The creation of our gold standard represented a number of challenges as described above including the lack of clear definitions of redactable items. One of the main lessons to come out of the effort was the realization that a finer grained analysis of strings representing PII facilitates a better understanding of evaluation results and points to a better method of evaluation. Counting whole strings as either properly redacted or not does not take into account which parts of the string might be left unredacted. Using token counts in the calculation of sensitivity and specificity also has inherent drawbacks, especially when a singly revealed token is a part of a multi-token identifier such as “September 11, 2001.”The potential of a particular token to identify the patient is less clear than the potential of properly tagged parts of the whole string.
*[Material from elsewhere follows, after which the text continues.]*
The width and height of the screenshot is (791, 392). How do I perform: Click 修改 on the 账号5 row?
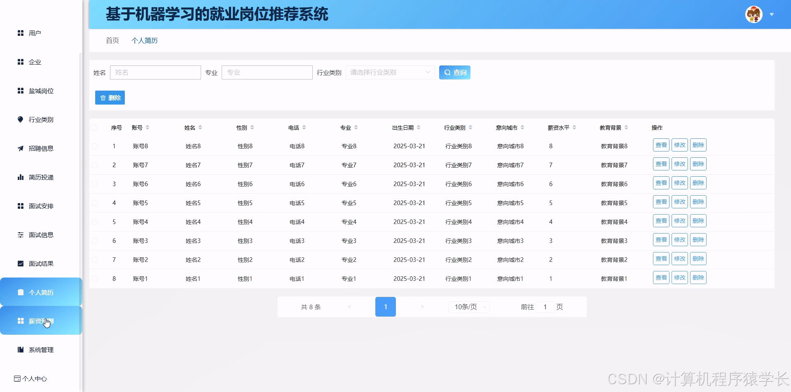[x=679, y=201]
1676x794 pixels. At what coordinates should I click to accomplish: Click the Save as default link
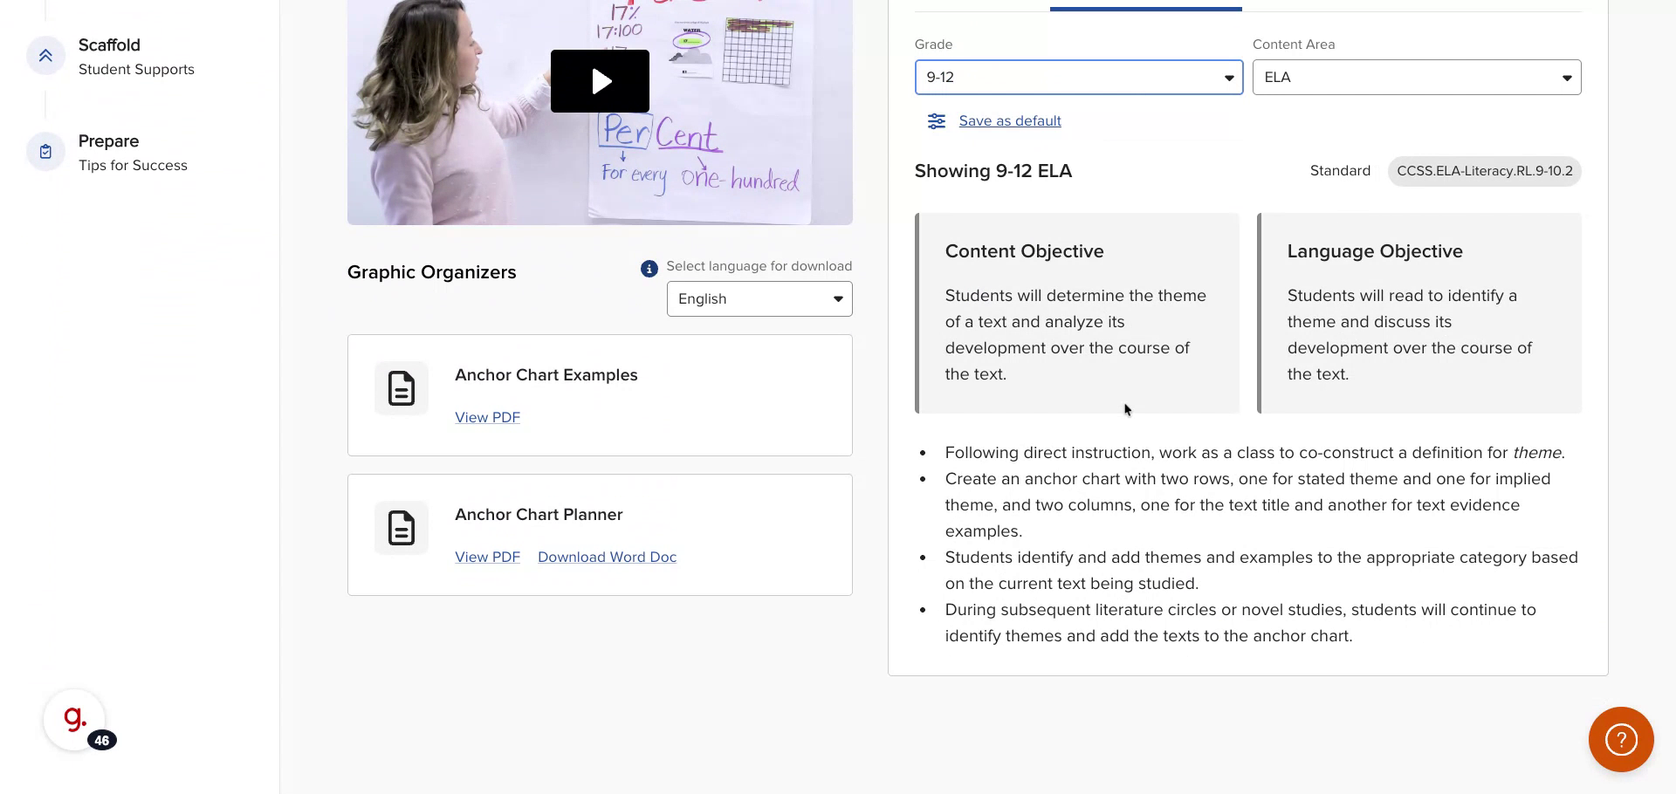coord(1009,120)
Another consideration not explored above is the possibility of tagging more than the PII in a file. We found our evaluation hindered by a lack of knowledge about which tokens could be removed without loss of clinically pertinent information. Examination of actual redacted records shows that precision based on the number of false positive tokens overestimates the loss of information in actual records. Natural language including the sublanguage of clinical records is sufficiently redundant so that the loss of tokens often does not result in a significant loss of readability. Some sections of the record will inevitably contain information not relevant to a particular medical task and loss of that information would not damage the usefulness of the record. We are exploring a methodology to identify and subsequently tag clinical information so as to rationalize future evaluation of precision in our de-identification effort. The challenge in this task would be similar; that is, how should we categorize clinical information and label it with finer granularity so that we can fairly measure the loss of clinical information?

Table 1.

Per HIPAA Privacy Rule, the following identifiers must be deleted from PHI to fully de-identify health information. (*) As of 2010, there were 18 sets of zip codes with distinct initial three digits whose corresponding population sizes were less than or equal to 20,000.2

1. Names
2. All geographic subdivisions smaller than a state, except the first two digits of the zip code of the postal address. The third digit of the zip code can also be left intact, only if the size of the population in the area of the censored two digits is greater than 20,000 according to the most recent census data.(*)
3. All elements of dates (except year) for dates directly related to an individual, including birth date, admission date, discharge date, date of death; and all ages over 89 and all elements of dates (including year) indicative of such age, except that such ages and elements may be aggregated into a single category of age 90 or older.
4. Telephone numbers.
5. Fax numbers.
6. Electronic mail addresses.
7. Social security numbers.
8. Medical record numbers.
9. Health plan beneficiary numbers.
10. Account numbers.
11. Certificate/license numbers.
12. Vehicle identifiers and serial numbers, including license plate numbers.
13. Device identifiers and serial numbers.
14. Web universal resource locators (URLs).
15. Internet Protocol (IP) address numbers.
16. Biometric identifiers, including fingerprints and voiceprints.
17. Full-face photographic images and any comparable images.
18. Any other unique identifying number, characteristic, or code, except the ones that may be generated by the covered entity for re-identification.

Acknowledgments

Funding

This work was supported by the Intramural Research Program of the National Institutes of Health, National Library of Medicine.

Footnotes

Competing Interests

The second author receives royalties from University of Pittsburgh for his contribution to a de-identification project. NLM’s Ethics Office reviewed and approved his appointment.